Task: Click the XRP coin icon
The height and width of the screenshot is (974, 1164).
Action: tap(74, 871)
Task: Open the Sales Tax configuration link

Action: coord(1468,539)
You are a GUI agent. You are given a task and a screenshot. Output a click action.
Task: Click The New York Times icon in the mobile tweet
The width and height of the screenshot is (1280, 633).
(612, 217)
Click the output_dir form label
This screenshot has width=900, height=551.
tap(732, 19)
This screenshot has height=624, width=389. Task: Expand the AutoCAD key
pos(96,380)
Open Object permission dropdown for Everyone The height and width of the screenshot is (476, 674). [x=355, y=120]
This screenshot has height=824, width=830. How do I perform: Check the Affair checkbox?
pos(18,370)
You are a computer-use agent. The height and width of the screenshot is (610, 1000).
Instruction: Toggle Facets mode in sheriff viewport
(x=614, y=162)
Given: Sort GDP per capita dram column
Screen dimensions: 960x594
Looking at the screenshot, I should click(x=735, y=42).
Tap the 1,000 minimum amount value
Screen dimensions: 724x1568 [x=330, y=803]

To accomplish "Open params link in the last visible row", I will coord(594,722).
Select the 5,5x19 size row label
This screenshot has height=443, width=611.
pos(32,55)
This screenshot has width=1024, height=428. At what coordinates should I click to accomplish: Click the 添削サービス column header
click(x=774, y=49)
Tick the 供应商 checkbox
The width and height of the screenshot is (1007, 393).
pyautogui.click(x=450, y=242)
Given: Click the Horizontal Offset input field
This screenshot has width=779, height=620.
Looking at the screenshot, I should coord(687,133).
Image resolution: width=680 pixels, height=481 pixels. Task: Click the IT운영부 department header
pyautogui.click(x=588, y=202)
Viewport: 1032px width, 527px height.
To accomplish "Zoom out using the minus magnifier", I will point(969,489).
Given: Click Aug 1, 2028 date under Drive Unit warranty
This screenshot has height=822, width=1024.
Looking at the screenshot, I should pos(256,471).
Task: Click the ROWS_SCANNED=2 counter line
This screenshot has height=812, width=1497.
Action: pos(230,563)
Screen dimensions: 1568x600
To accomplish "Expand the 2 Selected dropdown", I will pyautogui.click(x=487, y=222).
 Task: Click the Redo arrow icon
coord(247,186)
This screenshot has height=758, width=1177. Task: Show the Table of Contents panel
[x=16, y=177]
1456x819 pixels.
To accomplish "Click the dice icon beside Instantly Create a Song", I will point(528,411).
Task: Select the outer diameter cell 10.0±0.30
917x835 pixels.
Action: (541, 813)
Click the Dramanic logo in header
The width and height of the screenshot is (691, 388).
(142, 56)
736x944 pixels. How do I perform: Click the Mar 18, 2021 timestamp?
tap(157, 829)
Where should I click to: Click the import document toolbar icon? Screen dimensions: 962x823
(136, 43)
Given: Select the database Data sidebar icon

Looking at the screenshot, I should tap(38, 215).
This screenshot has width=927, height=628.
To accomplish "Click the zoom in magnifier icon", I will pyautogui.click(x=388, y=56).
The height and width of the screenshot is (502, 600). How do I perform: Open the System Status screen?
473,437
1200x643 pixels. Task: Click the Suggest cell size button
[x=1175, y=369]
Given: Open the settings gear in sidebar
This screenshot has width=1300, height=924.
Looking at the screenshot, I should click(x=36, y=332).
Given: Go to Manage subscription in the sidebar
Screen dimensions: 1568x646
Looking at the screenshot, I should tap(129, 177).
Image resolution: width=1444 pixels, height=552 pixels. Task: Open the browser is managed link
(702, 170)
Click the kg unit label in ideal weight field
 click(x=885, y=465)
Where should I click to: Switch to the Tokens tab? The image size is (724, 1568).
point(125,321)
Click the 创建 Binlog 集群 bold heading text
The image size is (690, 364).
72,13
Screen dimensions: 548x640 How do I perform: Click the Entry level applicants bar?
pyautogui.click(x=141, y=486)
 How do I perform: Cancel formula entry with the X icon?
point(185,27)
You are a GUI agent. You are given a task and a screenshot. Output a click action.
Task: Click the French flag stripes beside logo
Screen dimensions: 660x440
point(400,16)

══════

Going back over the entries above, copy word for word every line from the one that has "This screenshot has height=624, width=389." on through the one that has "1456x819 pixels.".

RESPONSE AREA ::
This screenshot has height=624, width=389. Task: Expand the AutoCAD key
pos(96,380)
Open Object permission dropdown for Everyone The height and width of the screenshot is (476, 674). [x=355, y=120]
This screenshot has height=824, width=830. How do I perform: Check the Affair checkbox?
pos(18,370)
You are a computer-use agent. The height and width of the screenshot is (610, 1000).
Instruction: Toggle Facets mode in sheriff viewport
(x=614, y=162)
Given: Sort GDP per capita dram column
Screen dimensions: 960x594
Looking at the screenshot, I should click(x=735, y=42).
Tap the 1,000 minimum amount value
Screen dimensions: 724x1568 [x=330, y=803]

To accomplish "Open params link in the last visible row", I will coord(594,722).
Select the 5,5x19 size row label
This screenshot has height=443, width=611.
pos(32,55)
This screenshot has width=1024, height=428. At what coordinates should I click to accomplish: Click the 添削サービス column header
click(x=774, y=49)
Tick the 供应商 checkbox
The width and height of the screenshot is (1007, 393).
pyautogui.click(x=450, y=242)
Given: Click the Horizontal Offset input field
This screenshot has width=779, height=620.
Looking at the screenshot, I should coord(687,133).
Image resolution: width=680 pixels, height=481 pixels. Task: Click the IT운영부 department header
pyautogui.click(x=588, y=202)
Viewport: 1032px width, 527px height.
To accomplish "Zoom out using the minus magnifier", I will point(969,489).
Given: Click Aug 1, 2028 date under Drive Unit warranty
This screenshot has height=822, width=1024.
Looking at the screenshot, I should pos(256,471).
Task: Click the ROWS_SCANNED=2 counter line
This screenshot has height=812, width=1497.
Action: pos(230,563)
Screen dimensions: 1568x600
To accomplish "Expand the 2 Selected dropdown", I will pyautogui.click(x=487, y=222).
 Task: Click the Redo arrow icon
coord(247,186)
This screenshot has height=758, width=1177. Task: Show the Table of Contents panel
[x=16, y=177]
1456x819 pixels.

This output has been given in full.